> [TRY IT] Give back a single figure: the number of lines in the entries below that contain "screenshot".

> [DATA SUPPLIED]

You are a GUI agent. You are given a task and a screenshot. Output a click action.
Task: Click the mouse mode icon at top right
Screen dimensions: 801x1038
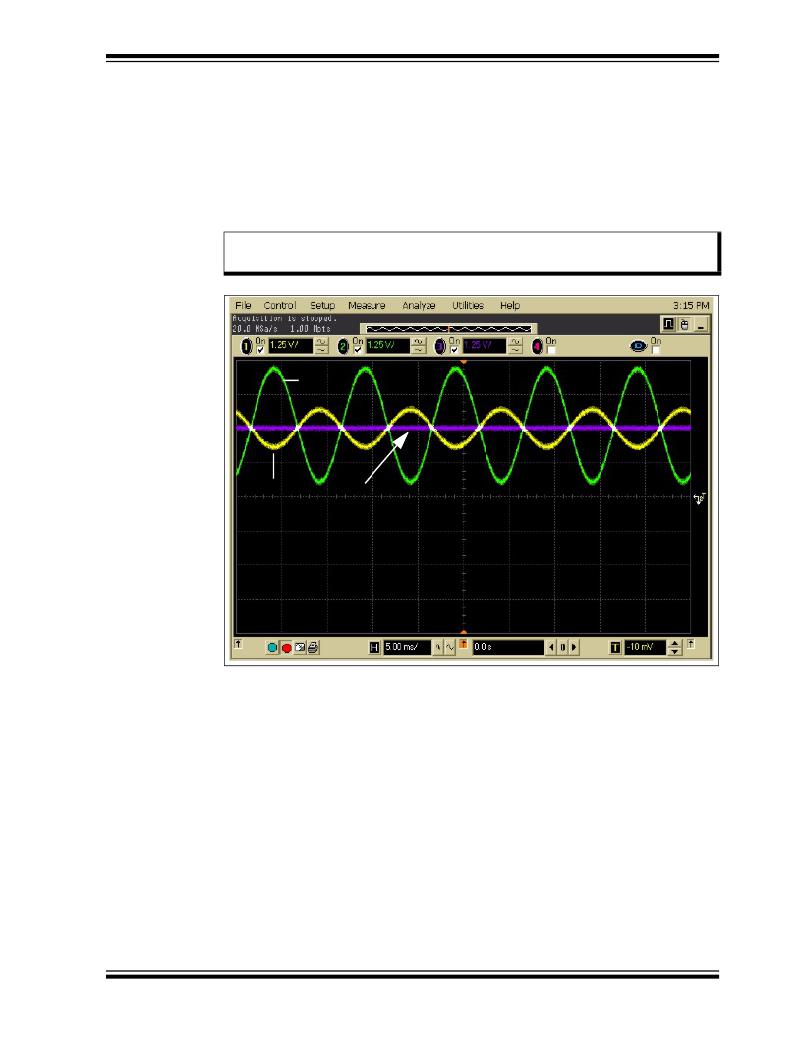click(x=684, y=324)
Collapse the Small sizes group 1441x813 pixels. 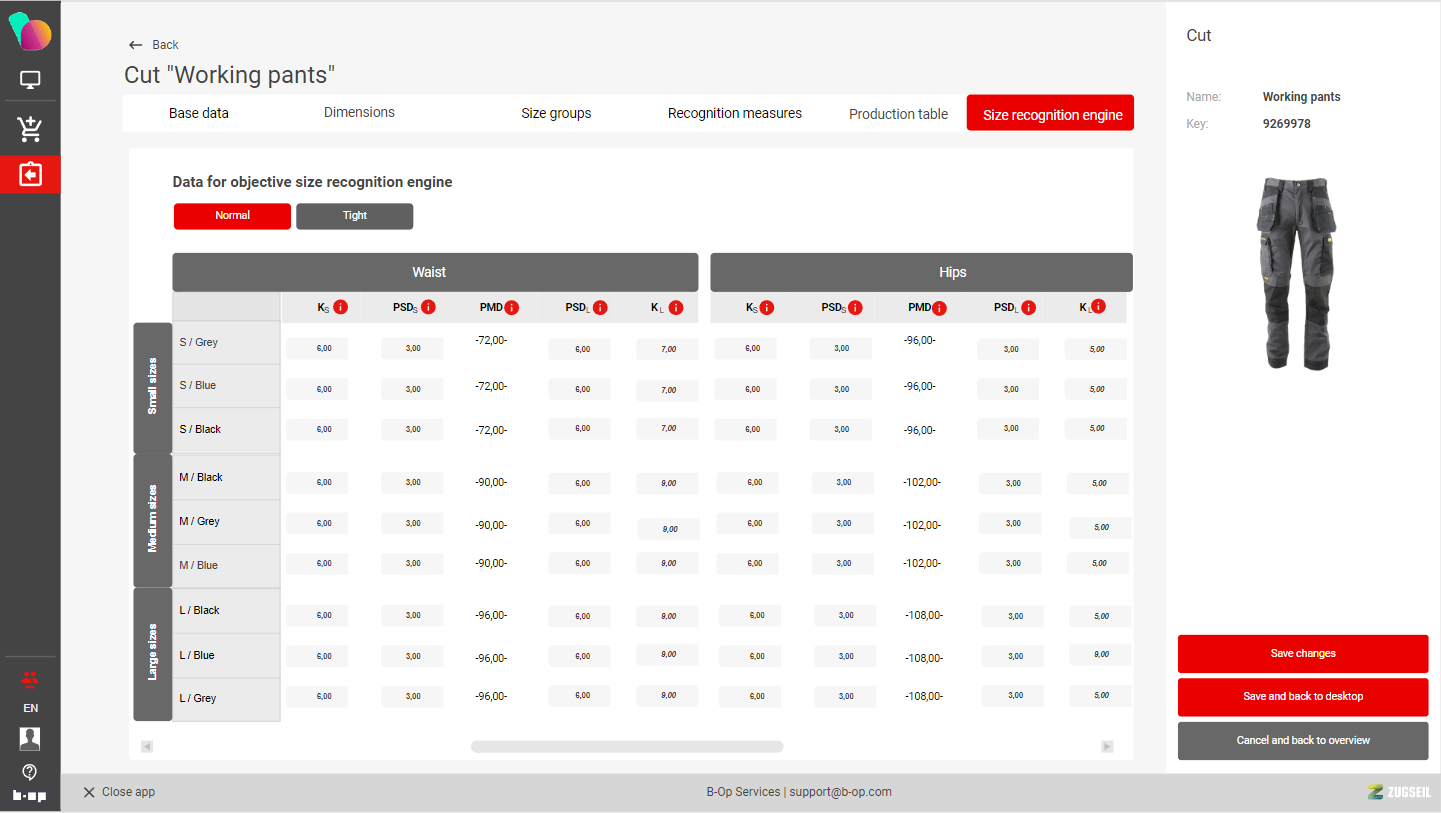point(153,388)
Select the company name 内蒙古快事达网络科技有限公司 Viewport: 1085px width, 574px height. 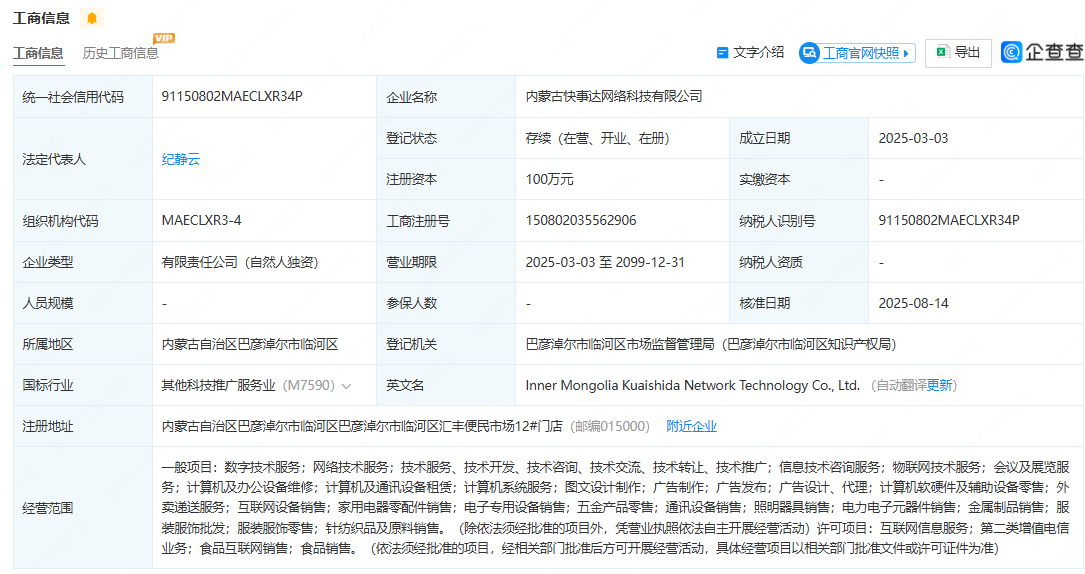point(614,96)
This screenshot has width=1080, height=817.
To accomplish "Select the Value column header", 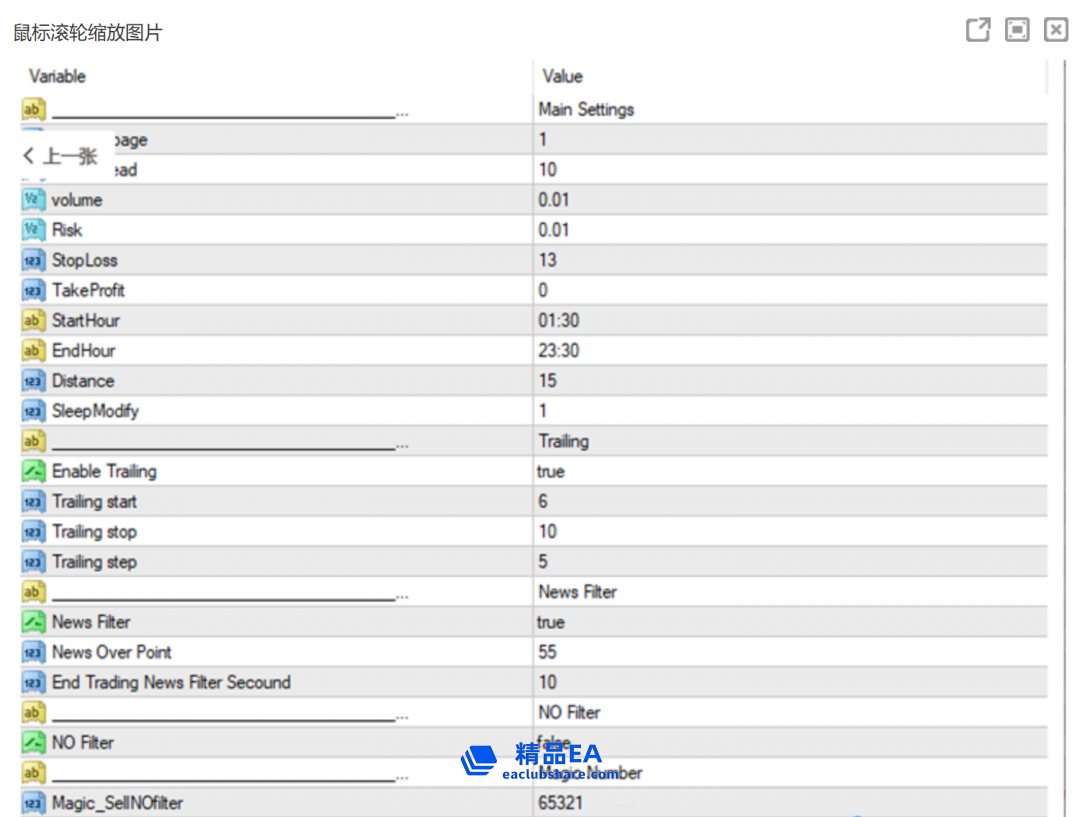I will coord(562,76).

> [EXERCISE RESPONSE] 2